#### Text section:
** begin **

How to Retire on Time

“Hey Mike, is there ever a situation where you should keep your debt when you retire?“ 

Discover when debt can be strategic and when it becomes a silent risk.

Text your questions to 913-363-1234. 

Request Your Wealth Analysis by going to www.retireontime.com 

What is How to Retire on Time?

Welcome to How to Retire on Time, a show that answers your retirement questions. Say goodbye to the oversimplified advice you've heard hundreds of times. This show is about getting into the nitty-gritty so you can make better decisions as you prepare for retirement. Text your questions to 913-363-1234 and we'll feature them on the show. Don't forget to grab a copy of the book, How to Retire on Time, or check out our resources by going to www.retireontime.com.

Mike:

So which are you more comfortable with? A guaranteed 3% against you or the potential of more, but the risk of also losing money? Welcome to the retire on time podcast, a show that answers your retirement questions. Say goodbye to the oversimplified advice you've heard hundreds of times. This show is all about getting into the nitty gritty.

** end **

#### Challenge:
Please answer these questions about the podcast page:
1. What number can listeners text their questions to?
2. What book does the show suggest grabbing a copy of?
3. What guaranteed percentage against you does Mike name in his opening question?
The listing after this point comes from a different source.

#### Available data:
** begin **

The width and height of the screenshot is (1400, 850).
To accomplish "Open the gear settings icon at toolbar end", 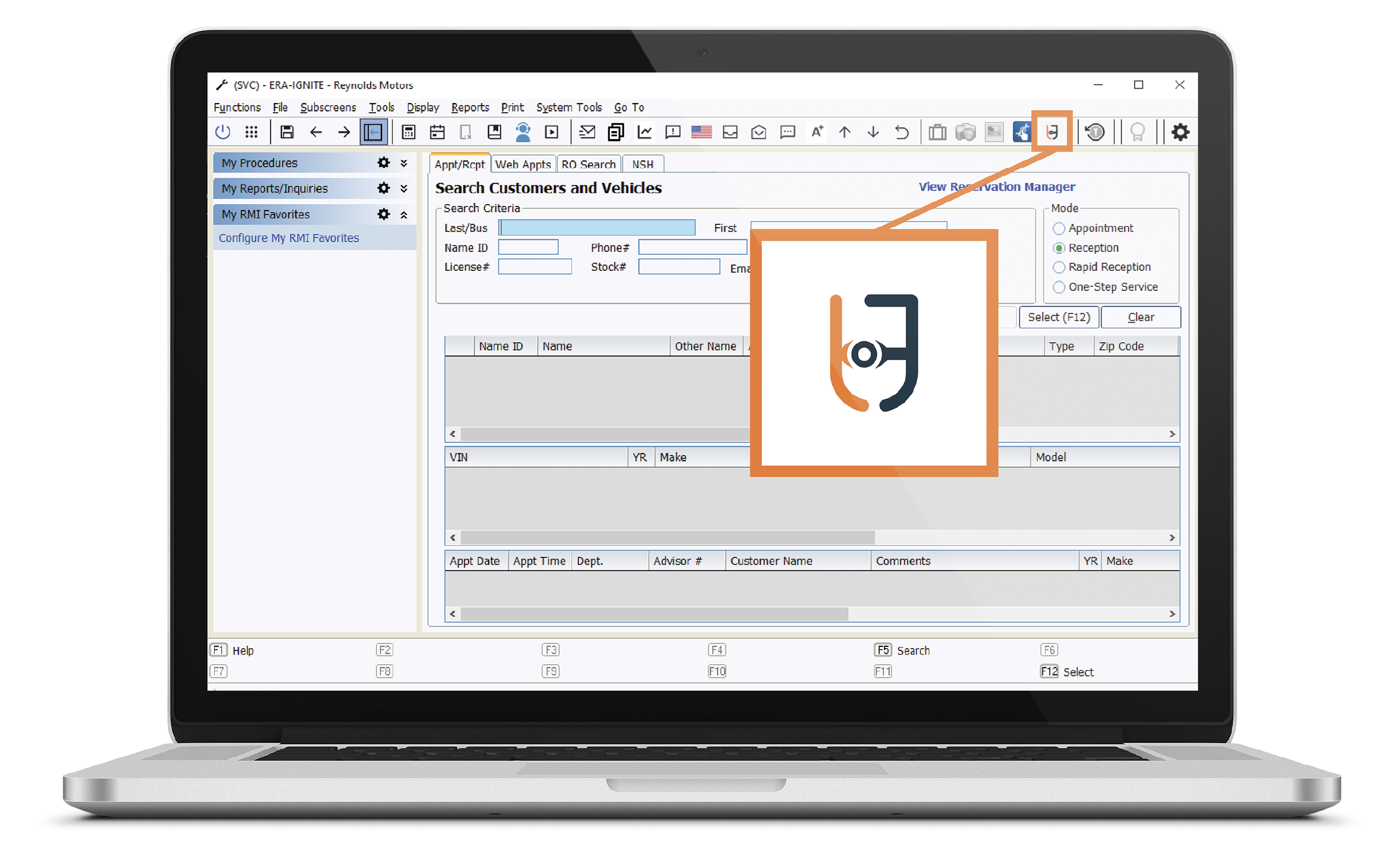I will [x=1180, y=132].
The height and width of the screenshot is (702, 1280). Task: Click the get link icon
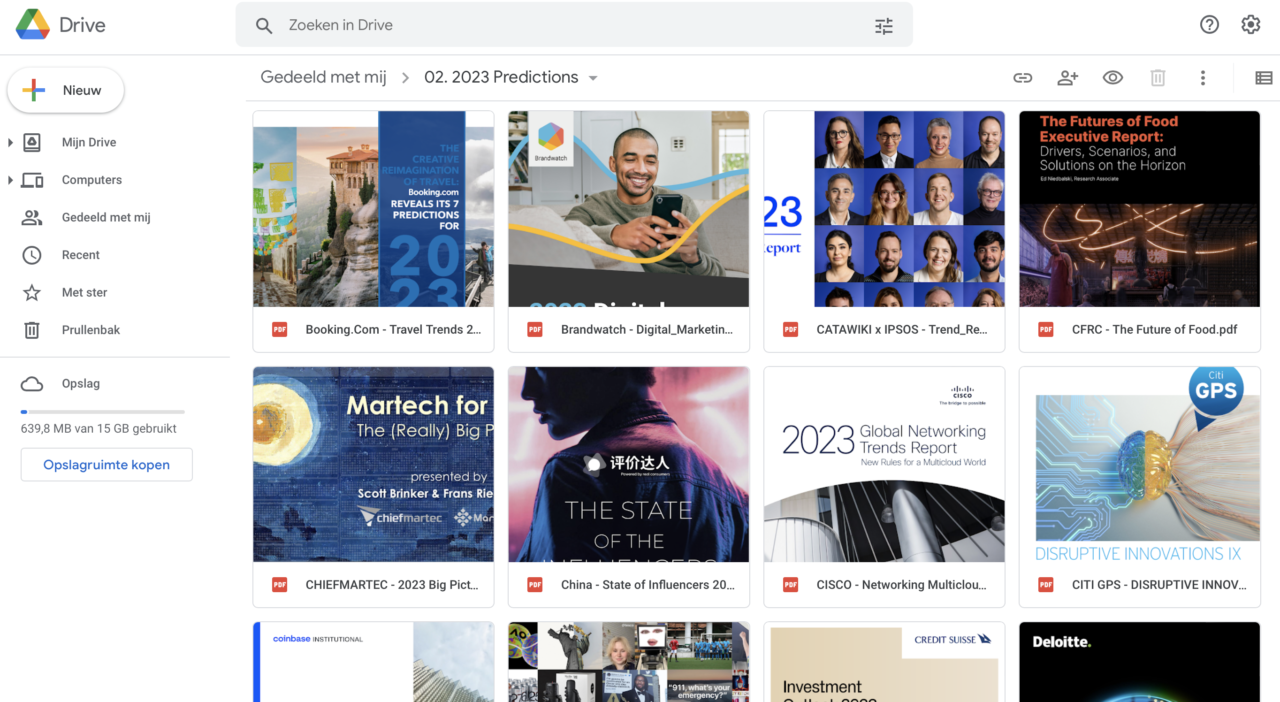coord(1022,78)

** end **

#### The completed task:
1. 913-363-1234
2. How to Retire on Time
3. 3%